How Bad Was Moral Relativism?
I just finished re-reading Paul Johnson’s Modern Times. According to Johnson, moral relativism was the root of all evil in the twentieth century. I’m tempted to agree, but ultimately I doubt that meta-ethics played more than a supporting role in the statist horrors that Johnson catalogs.
Consider: If you’re pushing mass murder, what’s the best way to sell it?
Sales Pitch A: “Mass murder is good, here’s why, let’s go for it!”
Sales Pitch B: “Mass murder seems wrong, but morality is relative, so it’s not really wrong. So let’s go for it!”
The obvious answer, I submit, is Pitch A. And when you read Lenin, Hitler, and various other totalitarians who made it to the top, Pitch A is their main focus. Pitch B usually makes an appearance, but it’s too confusing and defensive to win hearts and minds.
The main rhetorical purposes of moral relativism are to (a) reduce the guilt of your fence-straddling sympathizers, and (b) hastily respond to critics who point out how evil you are. And frankly, neither of these two functions seems to have been crucial for twentieth-century statism. Fence-straddlers aren’t much help – and usually make up their own excuses for you, anyway. And when totalitarian movements face criticism, they get much better mileage out of ad hominem arguments, flat-out denial, threats, and the Big Lie than they get out of meta-ethics.
So what was the root of all (or at least most) evil in the twentieth century? Utilitarianism is another tempting candidate. After all, the theory does imply that murdering six million people to save the world is OK. But to be fair, utilitarianism only recommends mass murder in extreme situations. The scary thing about the twentieth century was that so many mass murders happened on the flimsiest pretexts.
So where did the twentieth century really go wrong? I’m not sure, but here are my two favorite candidates:
1. Tribalism. Yes, tribalism has always been with us. But in the twentieth century, tribalism became especially nasty. The most poisonous ideologies of the twentieth century – Marxism, Nazism, etc. – actually declared a large fraction of humanity to be sub-human. These sub-humans didn’t just count for less than “real” people; the sub-humans had negative value. As a result, adherents of these ideologies were actually willing to sacrifice the lives of their own group to eliminate the bourgeoisie, Jews, kulaks, and so on.

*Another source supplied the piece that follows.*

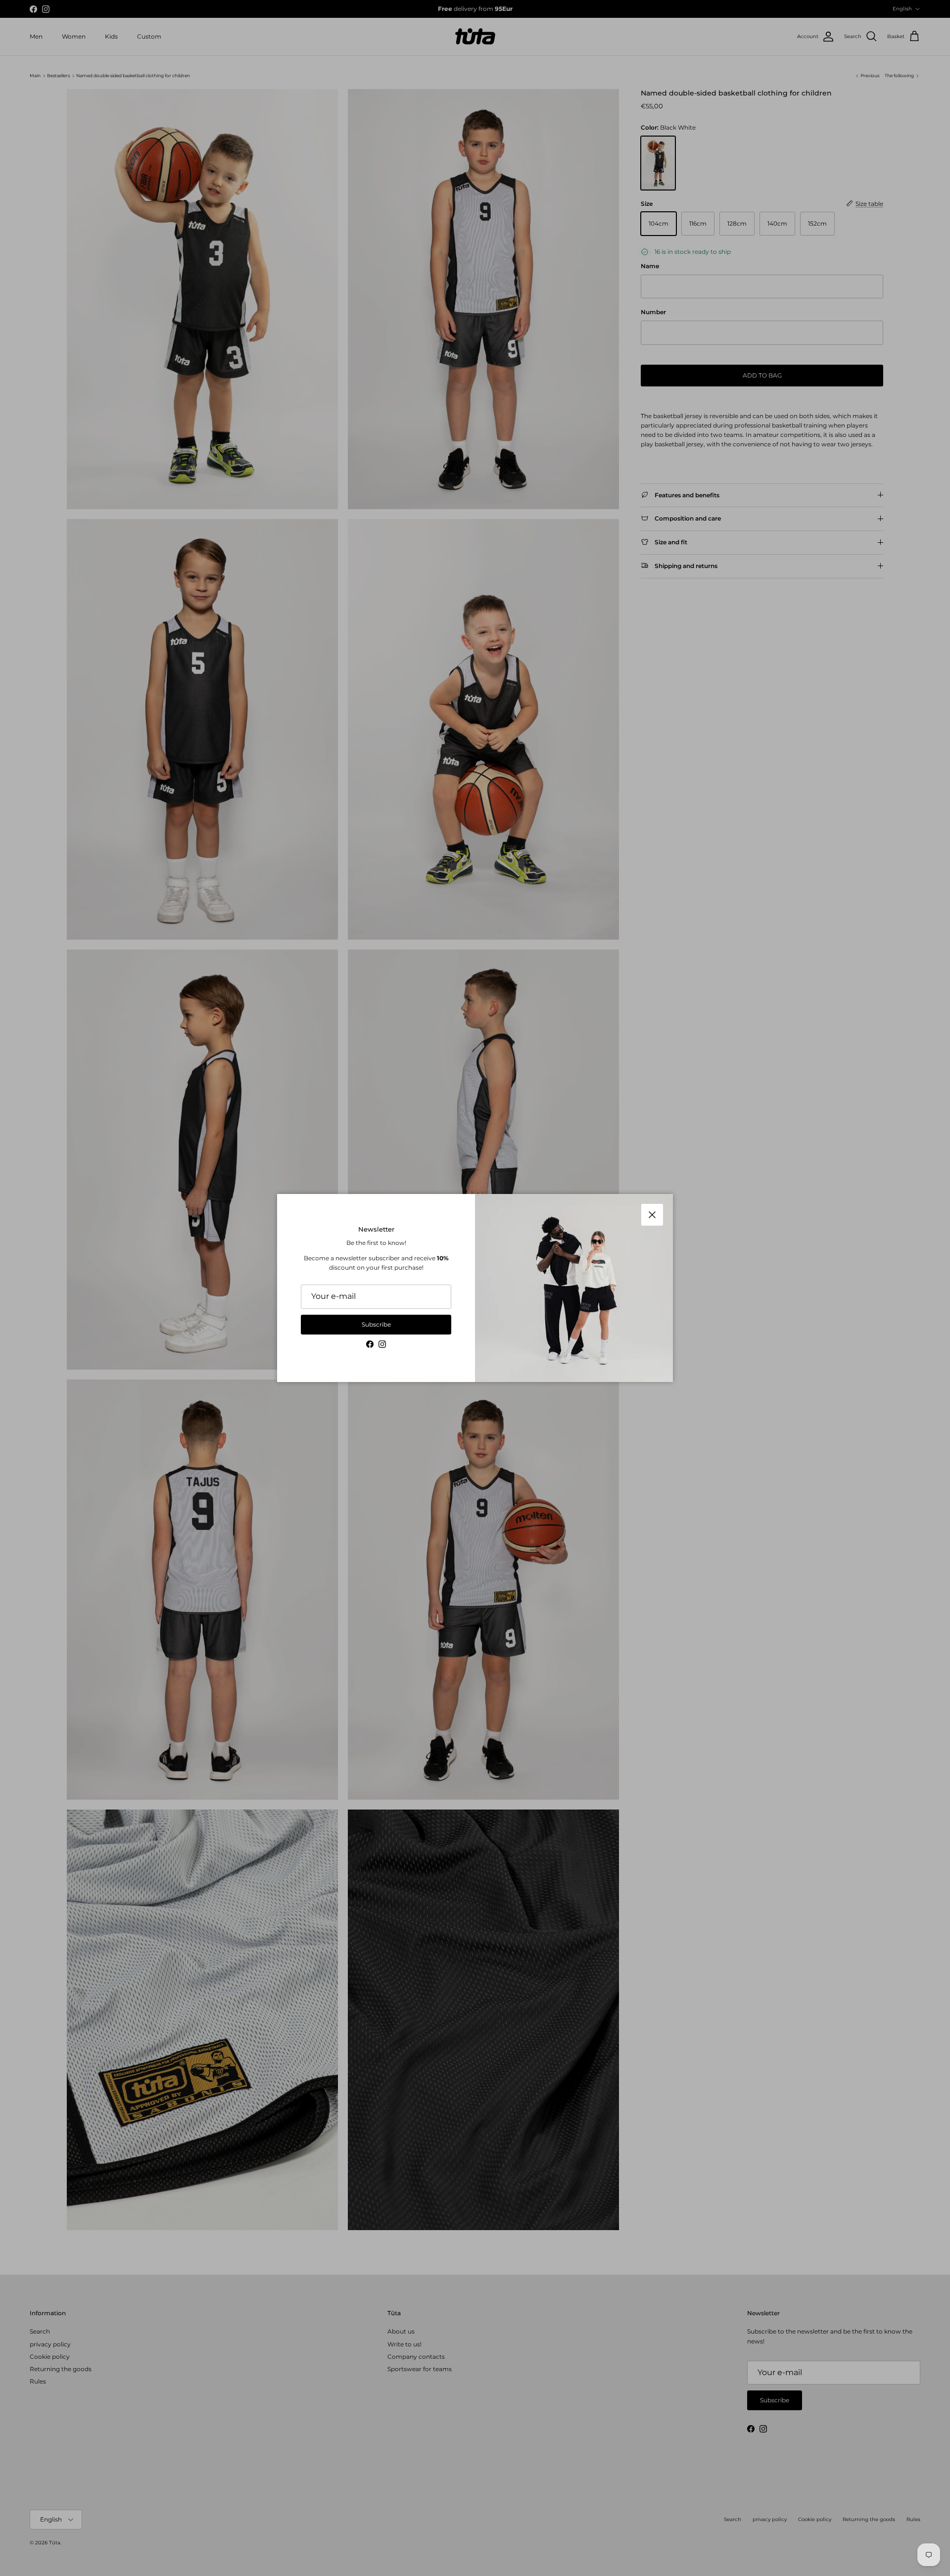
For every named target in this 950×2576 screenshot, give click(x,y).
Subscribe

2. The inverted “what is not seen” fallacy. In the twentieth century, people became bizarrely eager to believe that short-run horrors would lead to massive long-run benefits. A little judicious skepticism about “better tomorrows” would have taken most of the wind out of the sails of Marxism, Nazism, “national liberation” movements, and much more. In earlier times, people would have taken their empty promises much less seriously.